1)  It was performed as substantial gainful activity (you earned a certain amount of money from the job).....

2)  You worked at the job long enough to learn how to do the job.  This will vary from job to job because you can learn some jobs more quickly than others.

Some things that may NOT count as Past Relevant Work include:  jobs that lasted only a few days or a few weeks and were not performed long enough to learn the work; jobs that were part-time with only limited earnings that do not rise to level of "substantial gainful activity or SGA."  For example, gross earnings of less than $1,180 in 2018 are not considered substantial gainful activity.  That number changes year to year.

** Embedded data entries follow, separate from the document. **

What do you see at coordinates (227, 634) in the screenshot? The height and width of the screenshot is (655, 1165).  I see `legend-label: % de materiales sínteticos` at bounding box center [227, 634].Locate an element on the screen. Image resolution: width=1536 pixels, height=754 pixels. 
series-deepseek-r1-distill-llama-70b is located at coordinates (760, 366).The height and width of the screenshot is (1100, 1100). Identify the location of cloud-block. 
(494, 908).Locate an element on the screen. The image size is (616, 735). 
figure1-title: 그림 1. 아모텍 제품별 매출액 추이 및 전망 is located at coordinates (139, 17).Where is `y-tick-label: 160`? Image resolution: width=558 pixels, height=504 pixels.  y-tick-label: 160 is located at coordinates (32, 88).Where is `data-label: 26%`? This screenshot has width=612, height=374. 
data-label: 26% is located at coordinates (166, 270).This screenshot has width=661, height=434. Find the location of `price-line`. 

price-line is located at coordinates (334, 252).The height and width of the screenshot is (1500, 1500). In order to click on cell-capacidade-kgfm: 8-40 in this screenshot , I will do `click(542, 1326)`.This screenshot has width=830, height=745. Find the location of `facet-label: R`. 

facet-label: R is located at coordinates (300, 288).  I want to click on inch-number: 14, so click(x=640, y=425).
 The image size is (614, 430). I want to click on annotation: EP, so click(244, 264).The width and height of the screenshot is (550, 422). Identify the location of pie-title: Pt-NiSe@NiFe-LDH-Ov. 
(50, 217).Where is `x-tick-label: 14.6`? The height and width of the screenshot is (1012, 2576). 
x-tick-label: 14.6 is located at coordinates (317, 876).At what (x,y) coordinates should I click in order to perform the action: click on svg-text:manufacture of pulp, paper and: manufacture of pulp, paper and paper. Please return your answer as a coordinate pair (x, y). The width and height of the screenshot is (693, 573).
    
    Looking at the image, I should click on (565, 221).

There are five mandatory steps in the disability decision making process, and they are taken in order.  In Step 4, the claimant must prove that he/she cannot perform any of his or her past relevant work.  Failure to prove this will result in a denial of benefits.  So, a careful examination of past relevant work (PRW) is essential.

Here are a few things that must be determined concerning your past relevant work:

1)  What was the exertion level required of each past relevant job?  There are 4 levels--given here from least demanding to most demanding:  sedentary, light, medium, heavy, very heavy. Specifically, exertion level is determined by 2 and 3 below.

2)  How much standing and walking did each past job require?

3)  How much maximum lifting/carrying did each past job involve?

The higher the exertion level, the less likely a claimant can still perform the past work.  For example, it is less likely that a person could continue working as a construction worker (heavy exertion) but more likely he could continue working as a sales executive (light exertion).

Are there non-exertional requirements of a job that may prevent it from being performed?  Yes, of course.  Postural limitations may prevent work:  inability to stoop, kneel, crouch, crawl, handle, reach, etc.  Psychological restrictions may also prevent the ability to perform past work.

In addition to the mechanical discussion of exertion levels or residual functional capacity-- Social Security must also consider the claimant's age and education level.

HOW YOUR AGE AFFECTS YOUR SSDI CLAIM

Social Security's rules are different for people in different age categories.  I want to talk about how age will affect your disability claim.

Social Security divides claimants into the following age categories:

  • YOUNGER INDIVIDUAL (Under age 50)
  • CLOSELY APPROACHING ADVANCED AGE (50 - 54)
  • ADVANCED AGE (55 or over)
Younger individuals are not going to meet a Medical-Vocational Guideline that finds them disabled based on a combination of their age, impairment, education and past relevant work.  Persons under 50 have the highest burden:  they must prove that they are unable to perform any of their past relevant work, as well as any other work which exists in the national economy.  If a younger person is judged able to perform unskilled, minimum wage work that can be performed at the sedentary (sitting down) exertion level, or any other work, they will be found not disabled.

Persons age 50 through 54, may meet a Medical-vocational guideline, especially if they have limited education, no transferable skills and their past relevant work was at a medium or higher exertion level.

Persons age 55 and over will more likely meet a guideline or "grid rule."  If this claimant is judged unable to perform any of his/her past relevant work, he/she will probably be approved, even if other work is available.  Claimants in this advanced age category will have the relatively lowest burden of proof and thus, the greatest chance of being found disabled.

Age is only one of the things Social Security looks at; however, it is a major factor.